Ce que je vais dire ici, c'est que les prix de l'immobilier ont généralement baissé. Les chiffres varient d'un quartier à l'autre, mais un certain nombre d'amis m'ont dit qu'il y avait eu une baisse générale de 30 %. C'est une baisse assez importante. L'immobilier n'est qu'une partie de la richesse nationale, probablement la plus importante, et je ne dispose pas des informations nécessaires pour savoir quel pourcentage de la richesse nationale totale cette partie représente. Je n'ai pas les informations en main, mais d'après certaines informations fournies par mes amis, le déclin est assez sérieux. Que faut-il faire pour résoudre ce problème ? Il est certainement juste de laisser les prix de l'immobilier flotter librement, et c'est apparemment ce qui est fait. Mais comment stimuler l'économie, il semble qu'il y ait beaucoup de divergences de vues entre les différentes parties.Je pense que la façon la plus simple d'y parvenir est la remarque faite par Friedman il y a cinquante ans. En plus de ne pas restreindre les prix de l'immobilier, la banque centrale chinoise doit faire passer l'inflation à environ 6 % par an le plus rapidement possible, puis l'ajuster à 4 %, et ensuite faire en sorte que cette inflation de 4 % soit durable jusqu'à ce que l'économie dans son ensemble connaisse une croissance globale et appréciable.Oui, Friedman a étudié l'impact de l'inflation sur l'économie à un niveau sans précédent, il m'a dit à plusieurs reprises qu'un taux d'inflation de deux à cinq pour cent était bon, qu'un taux inférieur à deux pour cent était un peu mauvais, et que la déflation serait désastreuse. -La théorie de la déflation par la dette proposée par Fisher est un point important.

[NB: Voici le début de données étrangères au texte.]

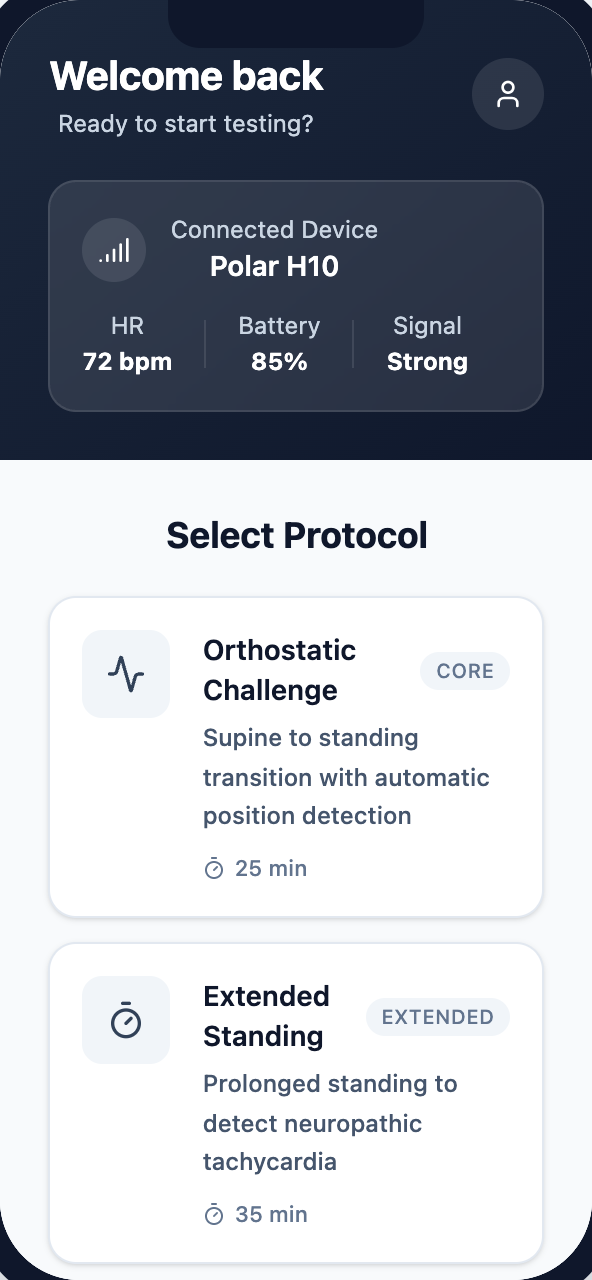Viewport: 592px width, 1280px height.
Task: Click the 25 min duration label
Action: point(270,868)
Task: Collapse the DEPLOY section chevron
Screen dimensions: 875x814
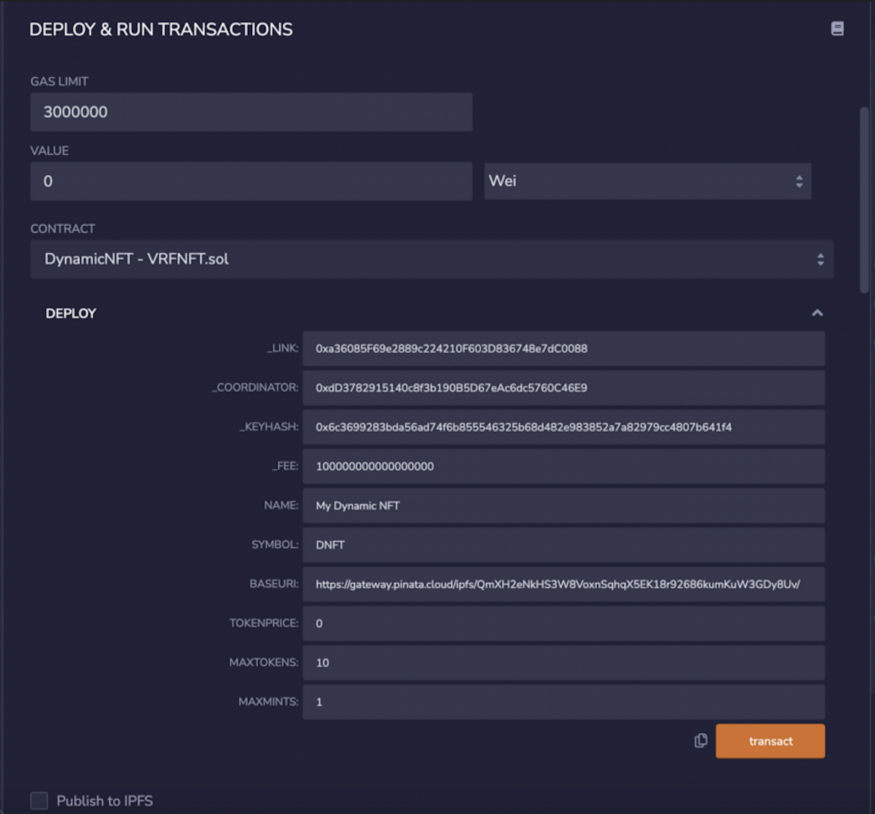Action: pos(817,313)
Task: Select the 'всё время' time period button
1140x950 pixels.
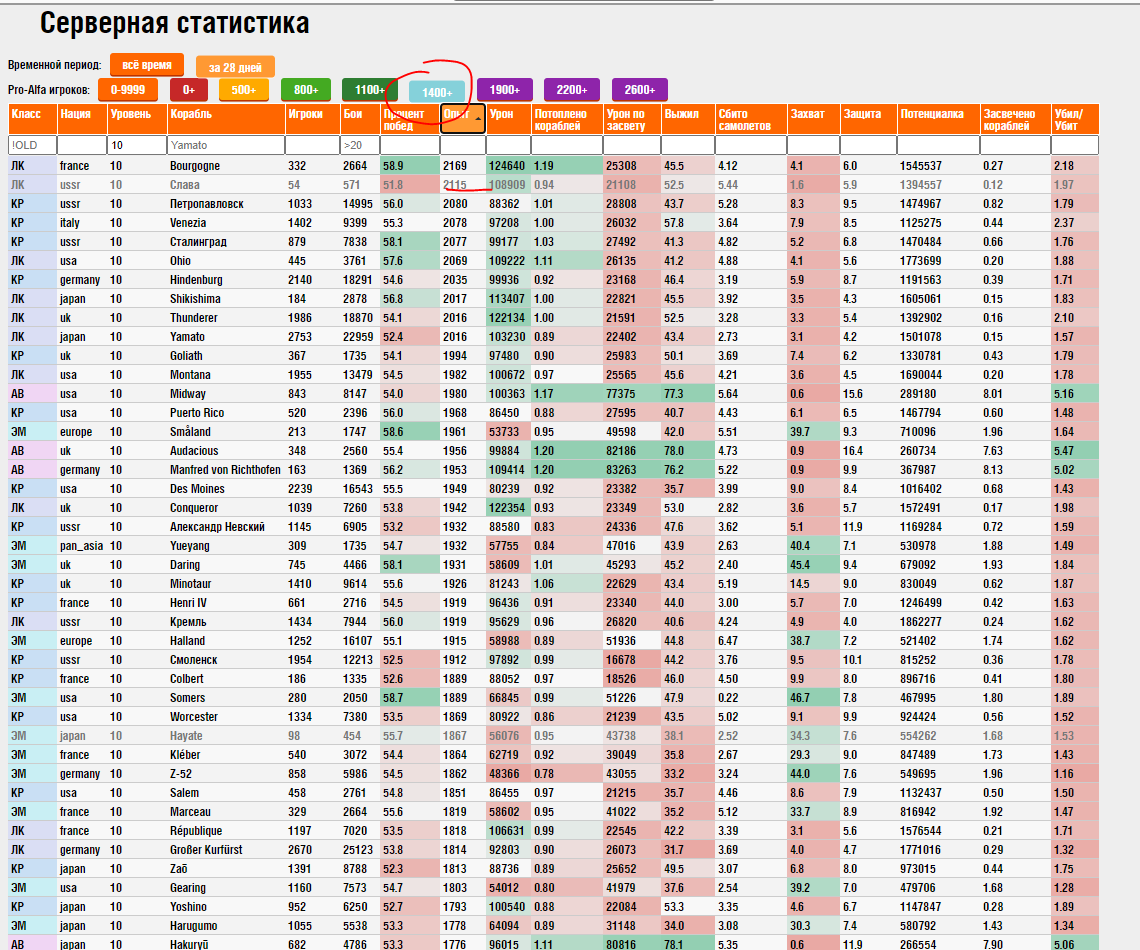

Bien sûr, l'inflation aura un effet négatif sur le système de sécurité sociale, mais diverses études ont montré que Friedman avait raison de dire qu'un taux d'inflation annuel de deux à cinq pour cent est une fourchette souhaitable. Dans la situation actuelle, je pense qu'un taux d'inflation de six pour cent est acceptable comme période d'adaptation de l'économie. Quant à l'impact négatif de l'inflation sur les futures questions de sécurité sociale, j'en suis certainement conscient, mais les États-Unis ont également une sécurité sociale, et Friedman a accepté un taux d'inflation de cinq pour cent à l'époque. Pour l'instant, je pense qu'à titre de traitement transitoire, le taux d'inflation de la Chine peut atteindre six pour cent, puis être ramené à environ quatre pour cent lorsqu'il y aura une reprise économique significative. Ce taux d'inflation de 4 % devrait être maintenu pendant plusieurs années. Ce taux est beaucoup plus élevé que la situation déflationniste actuelle de l'indice des prix de la Chine.